We conducted over-representation analysis (ORA) of the protein coding X chromosome genes to identify enrichment of Kyoto Encyclopedia of Genes and Genomes (KEGG) pathways. ORA was applied using the R package gprofiler2 (v0.1.8). P values were adjusted for false discovery rate (FDR). Significant gene sets were inferred, using an FDR < 0.05 significance level. The pathway enrichment visualization was created using the R package ggplot2 (v3.3.0). Pathways with their associated genes are listed in Supplementary Table 1. JAK, Janus kinase; NF-κB, nuclear factor-κB; STAT, signal transducer and activator of transcription.
Fig. 4 |
Fig. 4 |. Sex disparity in cancer therapy benefits in humans.

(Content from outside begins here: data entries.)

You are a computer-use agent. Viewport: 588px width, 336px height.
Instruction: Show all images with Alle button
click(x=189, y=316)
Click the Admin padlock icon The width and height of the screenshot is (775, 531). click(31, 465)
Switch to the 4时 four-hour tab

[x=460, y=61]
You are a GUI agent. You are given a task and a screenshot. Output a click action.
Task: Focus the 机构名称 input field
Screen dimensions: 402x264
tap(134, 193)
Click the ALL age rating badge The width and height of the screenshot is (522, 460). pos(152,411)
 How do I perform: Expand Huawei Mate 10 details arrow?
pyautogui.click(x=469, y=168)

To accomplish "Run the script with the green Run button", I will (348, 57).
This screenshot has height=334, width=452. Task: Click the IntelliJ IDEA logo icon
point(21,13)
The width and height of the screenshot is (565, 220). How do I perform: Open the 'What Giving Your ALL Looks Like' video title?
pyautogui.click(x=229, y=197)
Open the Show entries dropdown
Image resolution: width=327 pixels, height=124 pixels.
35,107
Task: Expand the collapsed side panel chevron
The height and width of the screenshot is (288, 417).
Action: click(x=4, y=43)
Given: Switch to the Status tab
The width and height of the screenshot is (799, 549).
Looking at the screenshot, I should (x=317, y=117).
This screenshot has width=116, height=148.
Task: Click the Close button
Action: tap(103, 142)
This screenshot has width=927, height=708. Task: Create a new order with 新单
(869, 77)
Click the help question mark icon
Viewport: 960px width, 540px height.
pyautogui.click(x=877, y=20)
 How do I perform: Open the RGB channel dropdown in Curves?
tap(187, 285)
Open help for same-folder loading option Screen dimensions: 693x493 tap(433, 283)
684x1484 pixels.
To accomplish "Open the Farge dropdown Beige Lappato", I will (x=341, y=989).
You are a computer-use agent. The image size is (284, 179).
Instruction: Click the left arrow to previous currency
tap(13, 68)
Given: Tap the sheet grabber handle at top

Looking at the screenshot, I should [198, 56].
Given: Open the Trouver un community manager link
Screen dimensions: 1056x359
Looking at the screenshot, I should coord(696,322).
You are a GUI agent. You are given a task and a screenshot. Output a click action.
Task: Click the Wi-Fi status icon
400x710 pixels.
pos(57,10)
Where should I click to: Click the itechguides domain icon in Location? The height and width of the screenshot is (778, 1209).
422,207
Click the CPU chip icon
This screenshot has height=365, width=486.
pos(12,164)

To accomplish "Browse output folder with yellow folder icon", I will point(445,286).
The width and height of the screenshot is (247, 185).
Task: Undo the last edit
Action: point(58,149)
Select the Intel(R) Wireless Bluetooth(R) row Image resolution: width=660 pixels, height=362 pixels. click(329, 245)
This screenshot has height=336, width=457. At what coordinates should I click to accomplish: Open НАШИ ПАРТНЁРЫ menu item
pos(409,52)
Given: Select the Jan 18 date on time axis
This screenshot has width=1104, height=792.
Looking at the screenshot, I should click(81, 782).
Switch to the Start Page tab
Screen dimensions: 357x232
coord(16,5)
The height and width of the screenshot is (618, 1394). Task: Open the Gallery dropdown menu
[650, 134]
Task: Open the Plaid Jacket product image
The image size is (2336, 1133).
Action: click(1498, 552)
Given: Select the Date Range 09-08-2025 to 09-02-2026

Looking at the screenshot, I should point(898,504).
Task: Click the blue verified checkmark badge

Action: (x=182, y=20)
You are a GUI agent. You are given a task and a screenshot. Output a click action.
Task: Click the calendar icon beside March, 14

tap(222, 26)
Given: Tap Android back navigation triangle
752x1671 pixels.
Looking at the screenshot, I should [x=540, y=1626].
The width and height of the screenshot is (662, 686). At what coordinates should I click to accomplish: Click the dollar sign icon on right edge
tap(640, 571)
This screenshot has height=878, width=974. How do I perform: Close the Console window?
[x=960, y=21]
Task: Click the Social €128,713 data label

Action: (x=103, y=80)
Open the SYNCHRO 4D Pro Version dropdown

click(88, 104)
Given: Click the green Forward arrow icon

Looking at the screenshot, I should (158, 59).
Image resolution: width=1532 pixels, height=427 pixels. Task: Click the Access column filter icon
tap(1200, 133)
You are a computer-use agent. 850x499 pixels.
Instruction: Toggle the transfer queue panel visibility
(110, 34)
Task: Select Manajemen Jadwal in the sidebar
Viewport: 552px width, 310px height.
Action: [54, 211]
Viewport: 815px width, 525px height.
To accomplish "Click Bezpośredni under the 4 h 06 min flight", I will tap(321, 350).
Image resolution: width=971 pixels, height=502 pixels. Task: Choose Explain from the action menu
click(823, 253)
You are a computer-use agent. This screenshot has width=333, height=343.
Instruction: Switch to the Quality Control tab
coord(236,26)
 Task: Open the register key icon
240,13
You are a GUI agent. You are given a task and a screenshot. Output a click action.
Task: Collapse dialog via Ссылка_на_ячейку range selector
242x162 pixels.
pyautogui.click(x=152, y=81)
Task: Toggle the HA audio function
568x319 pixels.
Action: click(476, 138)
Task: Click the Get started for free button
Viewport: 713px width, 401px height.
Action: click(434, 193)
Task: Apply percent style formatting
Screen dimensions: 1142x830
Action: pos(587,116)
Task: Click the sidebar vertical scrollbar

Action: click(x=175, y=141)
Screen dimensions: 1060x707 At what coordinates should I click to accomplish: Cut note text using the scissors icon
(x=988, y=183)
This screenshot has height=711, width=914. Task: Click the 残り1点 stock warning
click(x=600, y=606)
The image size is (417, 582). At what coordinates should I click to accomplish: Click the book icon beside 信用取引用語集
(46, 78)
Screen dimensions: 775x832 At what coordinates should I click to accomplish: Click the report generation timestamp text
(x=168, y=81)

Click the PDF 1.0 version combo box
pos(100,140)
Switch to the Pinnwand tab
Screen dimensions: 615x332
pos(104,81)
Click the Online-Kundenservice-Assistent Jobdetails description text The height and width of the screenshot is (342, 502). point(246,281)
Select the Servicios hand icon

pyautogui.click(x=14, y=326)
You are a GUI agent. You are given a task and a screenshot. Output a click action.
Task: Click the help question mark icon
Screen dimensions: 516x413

Females have greater overall survival outcomes from surgery for lung cancer and less sepsis than males. Radiotherapy offers survival advantage to females at the expense of toxicity, as evident in patients with oesophageal squamous cell carcinoma (ESCC). Chemotherapies advantage female survival in responses to: combined treatment with an alkylating platinum agent, the antimetabolite pyrimidine and an anthracycline antibiotic in oesophagogastric cancer; the antimitotic paclitaxel in non-small cell lung cancer (NSCLC); and the alkylating agent temozolomide in glioblastoma (with surgery and radiotherapy). Targeted therapies show greater efficacy in females for an epidermal growth factor receptor inhibitor (EGFRi) in NSCLC. Immune checkpoint inhibitors (ICIs; anti-PD1 or anti-PDL1) trend to greater individual female survival benefit in NSCLC, whereas male outcomes are better for colorectal cancer.
Fig. 5 |
Fig. 5 |. Sex differences in cancer metabolic pathways and immune response contribute to cancer sex disparity.
a | Glucose metabolism may proceed through different pathways in male and female cancers. Glucose metabolism may differ in cancer cells in males and females. In male cancer cells, energy (ATP) is frequently generated from the breakdown of glucose through the glycolysis pathway (Warburg effect), feeding pyruvate into the TCA cycle and then oxidative phosphorylation. Cancer cells tend to divert pyruvate to lactate that can circulate in the bloodstream and enter other cancer cells. These processes are more prevalent in male cancers than female (for example, in non-small cell lung cancer (NSCLC)) due to higher expression levels of glucose transporter 1 (GLUT1 (REF.)), the lactate–pyruvate converting enzyme (lactate dehydrogenase (LDH), for which the LDHB subunit is higher in male gliomas) and the lactate transporter (monocarboxylic acid transporter 4 (MCT4), which is higher in male melanoma). By contrast, in females, intermediates of glucose metabolism may preferentially be diverted to the less energy-efficient pentose phosphate pathway (PPP; as in right-sided colon cancer (RCC)) that produces antioxidant NADPH and metabolic building blocks. b | Immunity differs between the sexes. Females have greater adaptive and innate immune responses than males. These confer greater antiviral T cell immunity and anticancer response. A more efficient resolution of inflammation in females protects them from chronic inflammation-associated cancers. Additionally, female microbiota improve responses to anticancer immune therapies. On the other hand, males have higher risk of infection from pathogenic agents and, consequently, are at greater risk of infection-associated cancers.